Par un arrêt rendu le 17 décembre 2025, la Cour administrative d’appel de Paris se prononce sur un litige portant sur la fixation de dotations budgétaires annuelles. Une société exploitant un établissement de soins a contesté un arrêté fixant les financements relatifs aux revalorisations salariales du personnel non médical pour l’exercice 2022. Le tribunal interrégional de la tarification sanitaire et sociale ayant rejeté sa demande initiale, l’intéressée a formé un appel devant la juridiction administrative compétente. Cependant, au cours de l’instance, la requérante a manifesté son intention de mettre fin à la procédure par une déclaration expresse de renonciation à ses prétentions.

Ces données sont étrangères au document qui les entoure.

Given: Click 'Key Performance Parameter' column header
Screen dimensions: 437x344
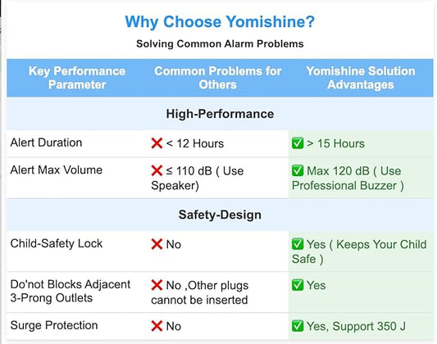Looking at the screenshot, I should coord(77,78).
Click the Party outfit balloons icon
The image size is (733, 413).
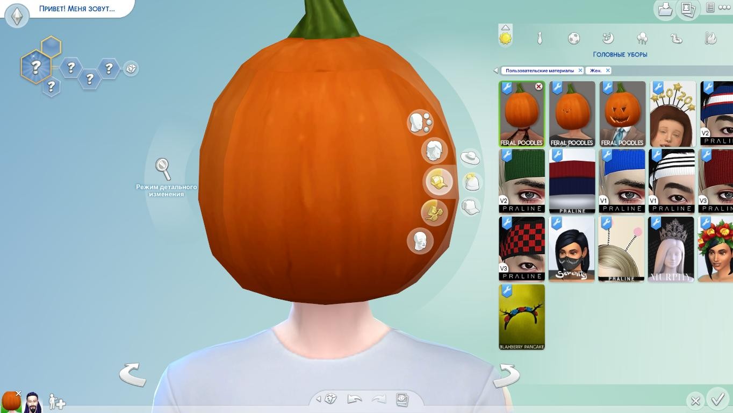click(x=642, y=38)
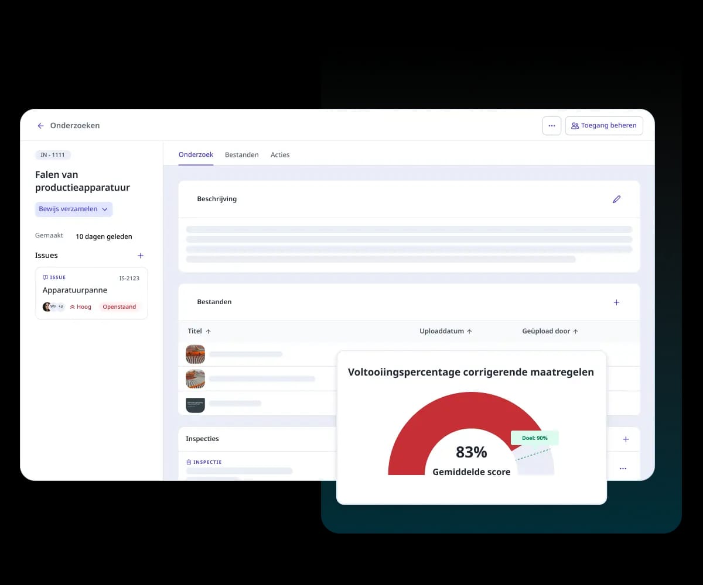Add an inspection with Inspecties plus icon

click(x=626, y=439)
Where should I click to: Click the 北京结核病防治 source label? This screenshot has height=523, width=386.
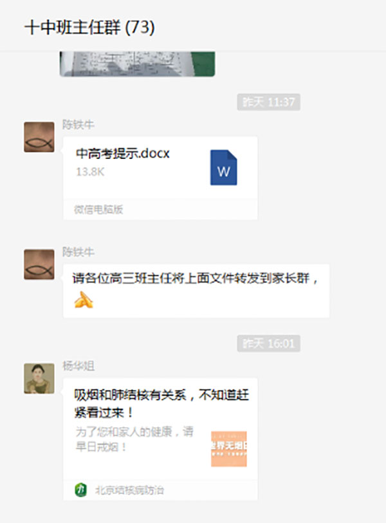[129, 490]
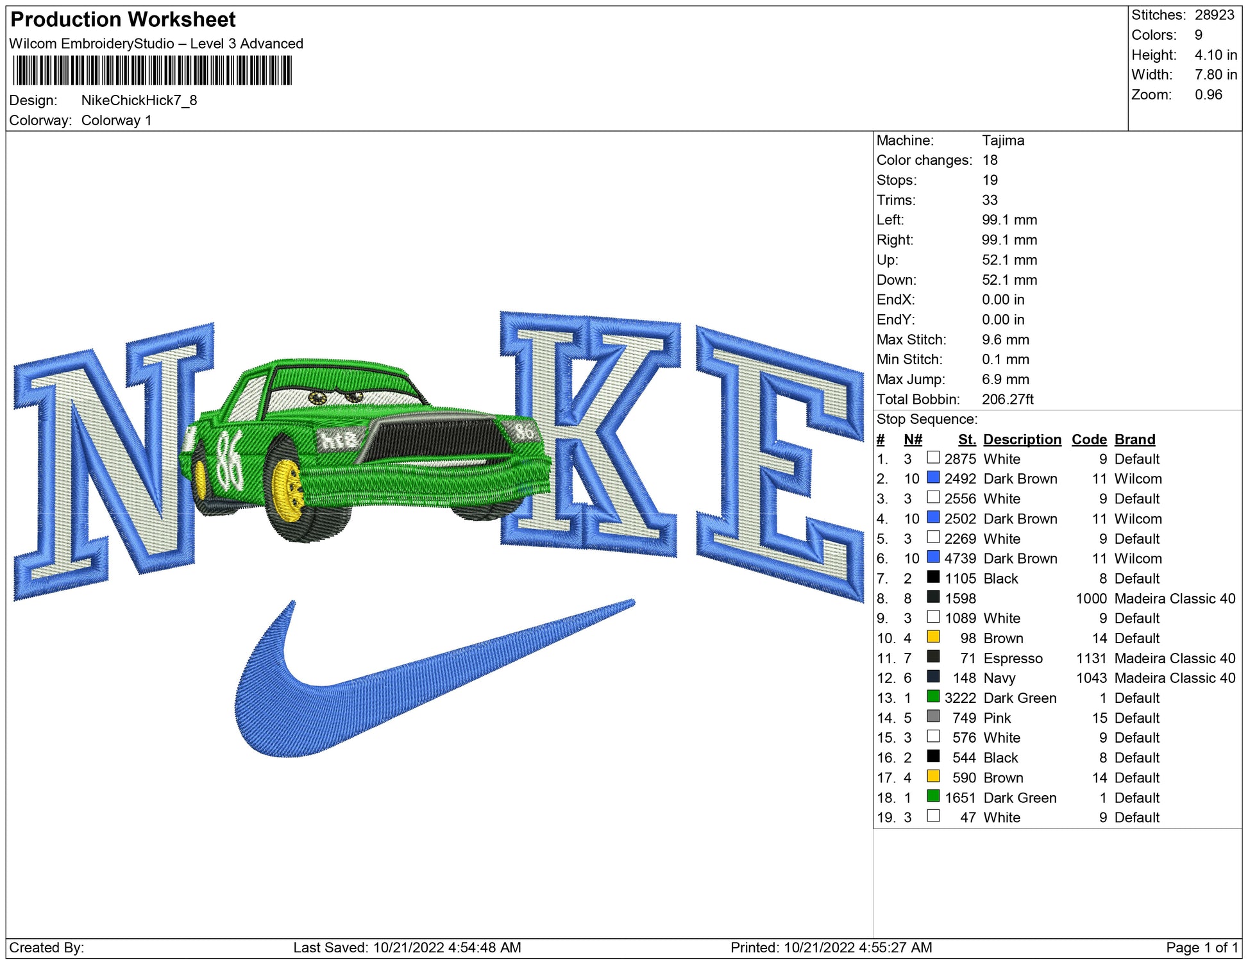Click the white swatch box in stop 1

click(933, 458)
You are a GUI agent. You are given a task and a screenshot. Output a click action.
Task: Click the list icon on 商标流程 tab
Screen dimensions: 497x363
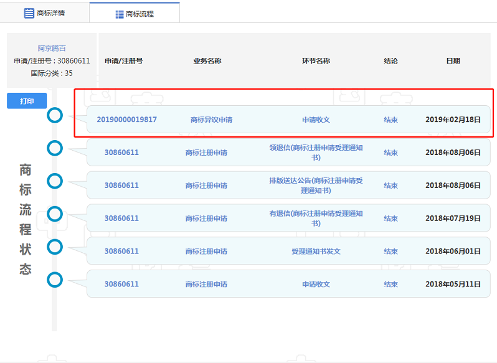(120, 14)
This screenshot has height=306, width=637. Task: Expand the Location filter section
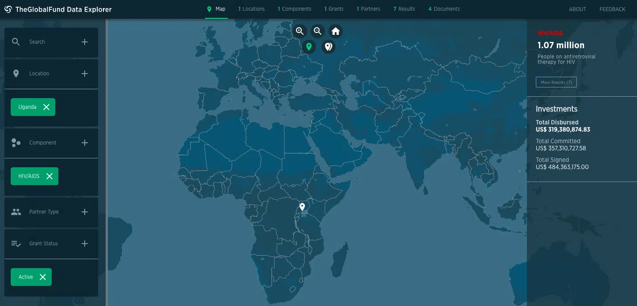pos(85,74)
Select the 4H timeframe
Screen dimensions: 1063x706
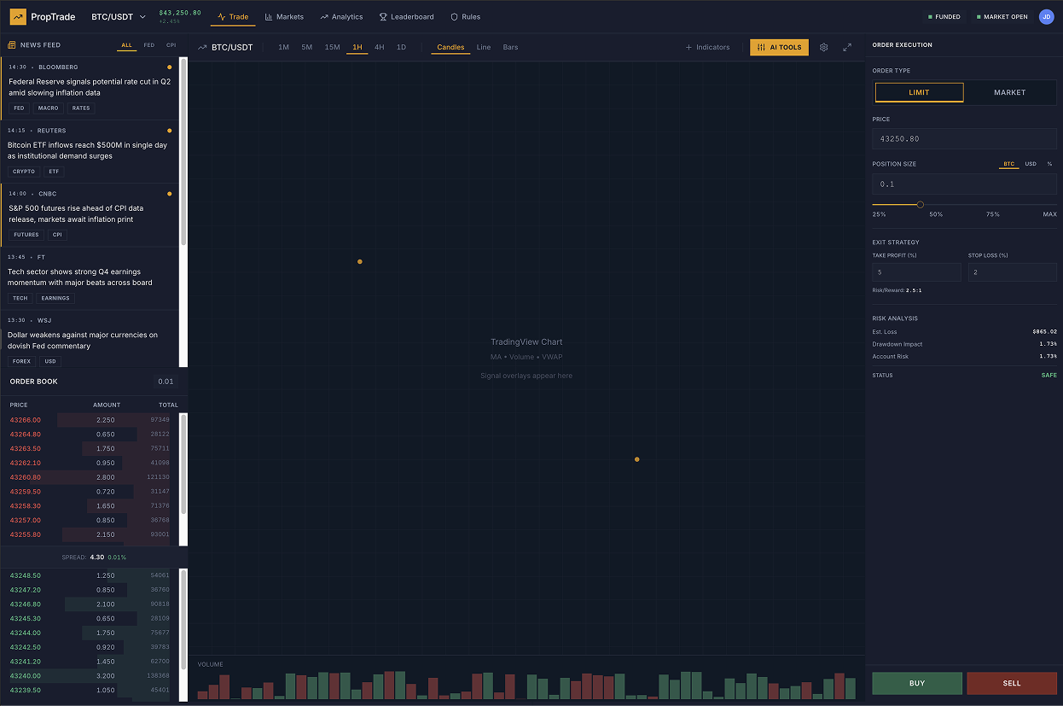tap(379, 47)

La question centrale consiste à déterminer la portée juridique de la rétractation du demandeur dans le cadre spécifique du contentieux de la tarification des soins. La solution apportée par la juridiction d’appel s’articule autour de la consécration procédurale de l’extinction de l’instance, tout en laissant apparaître les enjeux tarifaires sous-jacents.

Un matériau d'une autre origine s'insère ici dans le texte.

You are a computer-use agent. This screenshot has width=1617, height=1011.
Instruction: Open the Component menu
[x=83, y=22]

I. La consécration procédurale de l’extinction de l’instance par le désistement
A. La validité du désistement pur et simple de la société requérante En application des principes du code de justice administrative, le juge constate que la société a déclaré se désister des conclusions de sa requête d’appel. Ce retrait, qualifié de « purement et simplement » par les magistrats, emporte l’extinction immédiate du droit d’agir pour cette instance particulière sans aucune condition supplémentaire. Puisque rien ne s’opposait à cette volonté manifeste, la cour décide qu’il y a lieu de donner acte de cette renonciation sans examiner le fond.
B. L’appréciation souveraine du juge sur la charge des frais d’instance Bien que l’instance s’arrête, l’agence régionale de santé a sollicité l’application des dispositions permettant de mettre les frais exposés à la charge de l’adversaire. Le juge estime cependant qu’il n’y a pas lieu, dans les circonstances de l’espèce, de faire droit à cette demande de condamnation pécuniaire spécifique. Cette décision préserve l’équilibre entre les parties après que le désistement a clos prématurément un débat juridique qui s’annonçait pourtant complexe et technique.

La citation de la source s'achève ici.